◆ Seçilen Metin:
Tüm bu düzenleme ve belirlemelerden hareketle, 5607 sayılı kanunun 3/9 maddesi kapsamında kabahat unsuru taşıyan bir durum var olsa dahi 6111 sayılı yasa kapsamından yararlanan ve bu yasadan doğan yükümlülüklerini yerine getiren kimseler hakkında savcılığa suç duyurusunda bulunulmaması gerektiğini, ayrıca lehe kanun düzenlemesi olan 6455 sayılı yasa ile de 6111 sayılı yasa ile daha önce cezalandırılmış bir fiilin tekrar cezalandırılmasının mümkün olmadığını, nitekim davacı şirket tarafından Gümrük ve Ticaret Bakanlığı Gümrükler Genel Müdürlüğü’nün 09.07.2013 Tarih 12950  sayılı genelge ve 6455 sayılı Yasa  hükümleri gereğince cezalı olarak müvekkilin yöneticisi olduğu Akın Plastik Buru San.A.Ş tarafından kapatılan Dahilde İşleme Rejimi Belgesi kapsamında ithal edilen bütün eşyanın vergi ve cezalarının 6111 Yasa hükümlerinden faydalanmak suretiyle ödenmekte olduğunu,   aynı belge kapsamında ithal edilen eşya sebebiyle İkinci kez idari yaptırım kararı verilebilmesi mümkün  olmadığını belirterek; davalı idarenin 01.08.2013 Tarih, 639-589-3431 sayılı işleminin ve müvekkil hakkında davalı idarenin başvurusu neticesi düzenlenen 887.859,38 TL bedelli idari para cezasının iptaline karar verilmesi   istemi ile idari yargıda  dava açmıştır.

◆ Verilen Görev a: Seçilen metne göre iptali istenen idari para cezasının bedeli ne kadardır?

◆ Sağlanan Malzeme:
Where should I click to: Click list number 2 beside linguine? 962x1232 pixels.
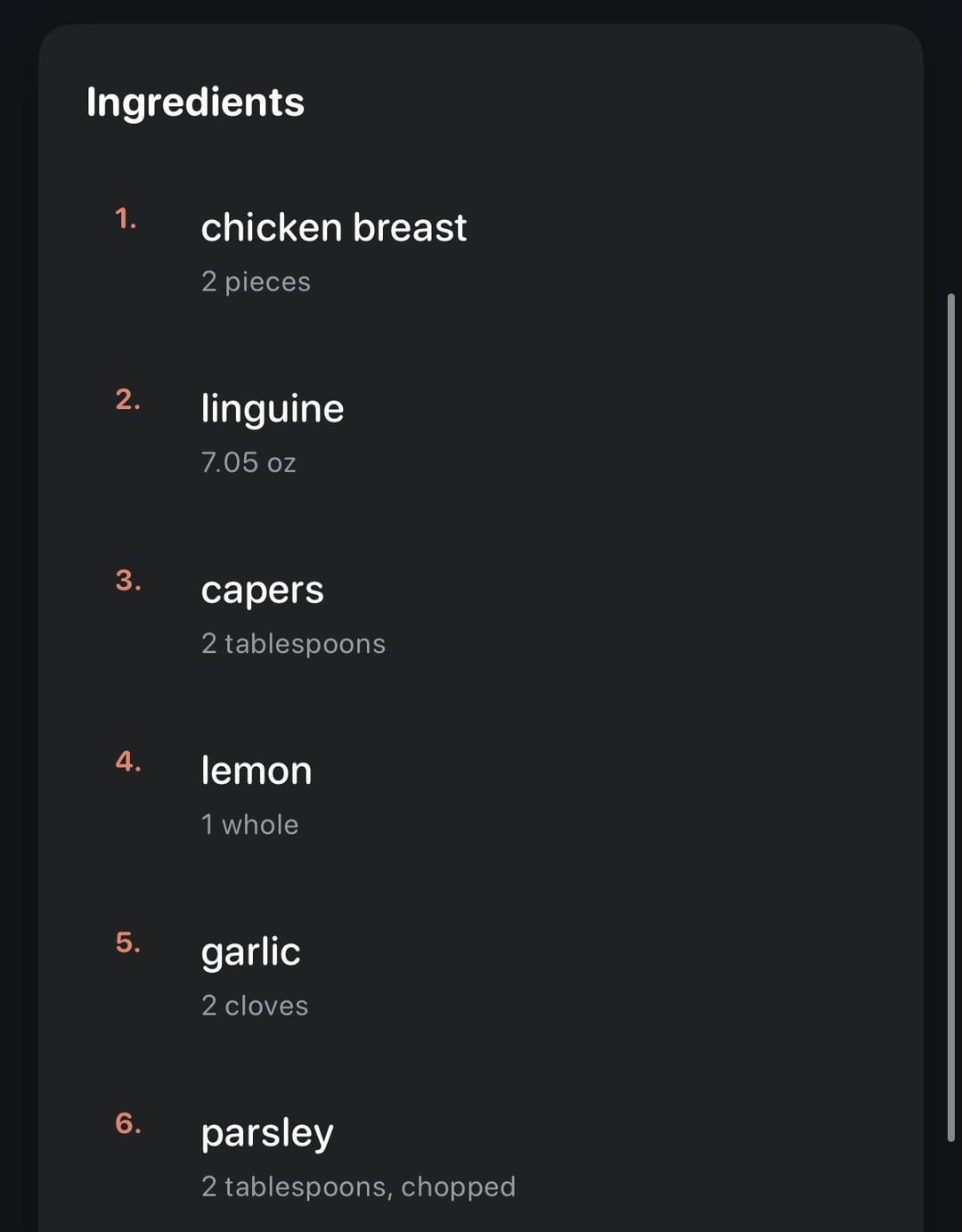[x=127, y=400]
* * *
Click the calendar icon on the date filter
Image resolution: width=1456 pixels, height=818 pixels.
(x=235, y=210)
...
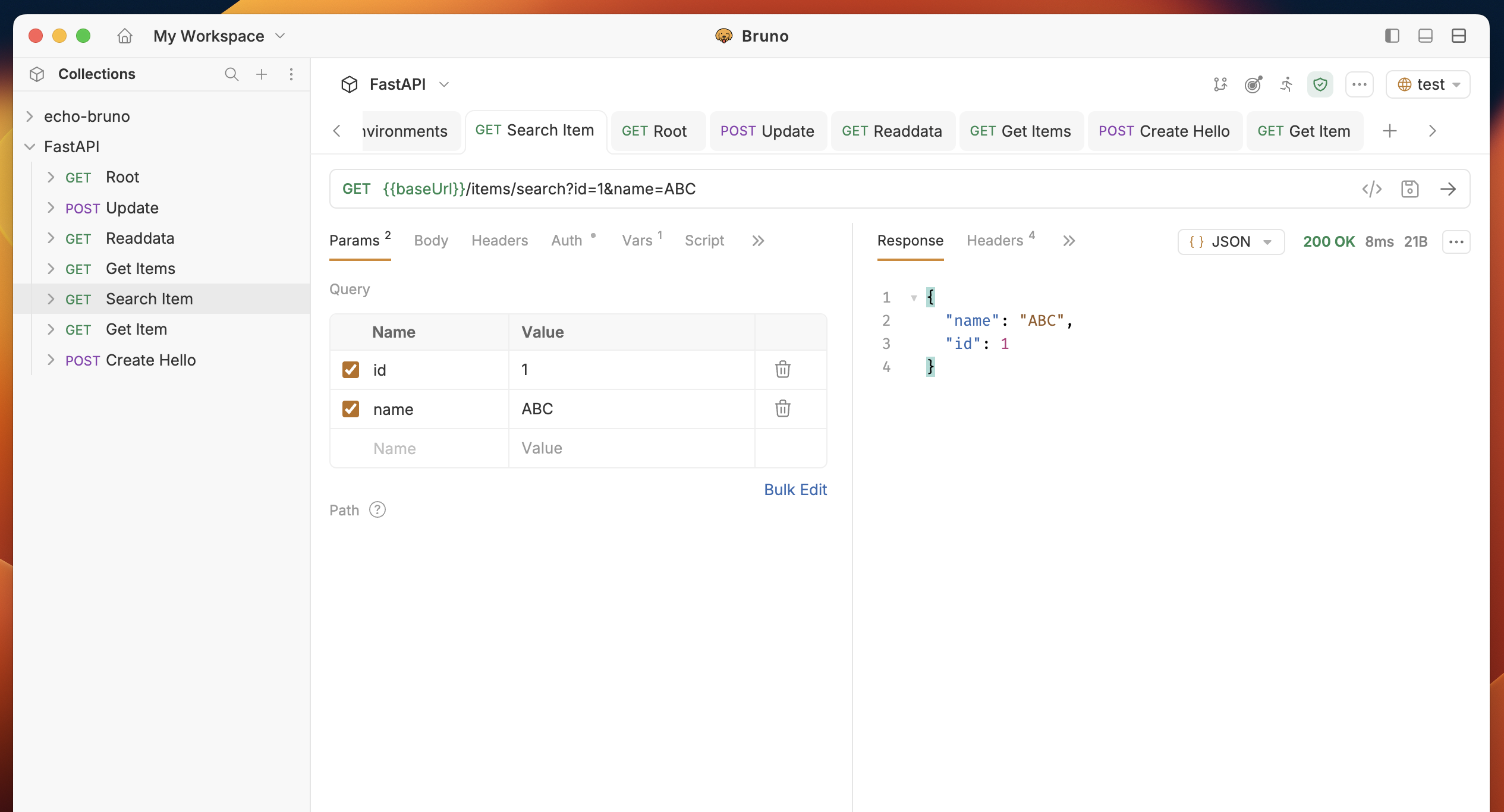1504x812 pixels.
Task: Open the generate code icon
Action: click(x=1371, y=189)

◆ Verilen Görev b: Kayıtlarda "Where should I" ifadesini içeren satırdan "[x=127, y=400]" ifadesini içeren satıra kadar olan her şeyi, "linguine" yerine "penne" koyarak yeniden yazınız. Resimleri yanıta almayınız.

◆ Eksiksiz Yanıt a: 887.859,38 TL.

◆ Eksiksiz Yanıt b:
Where should I click to: Click list number 2 beside penne? 962x1232 pixels.
[x=127, y=400]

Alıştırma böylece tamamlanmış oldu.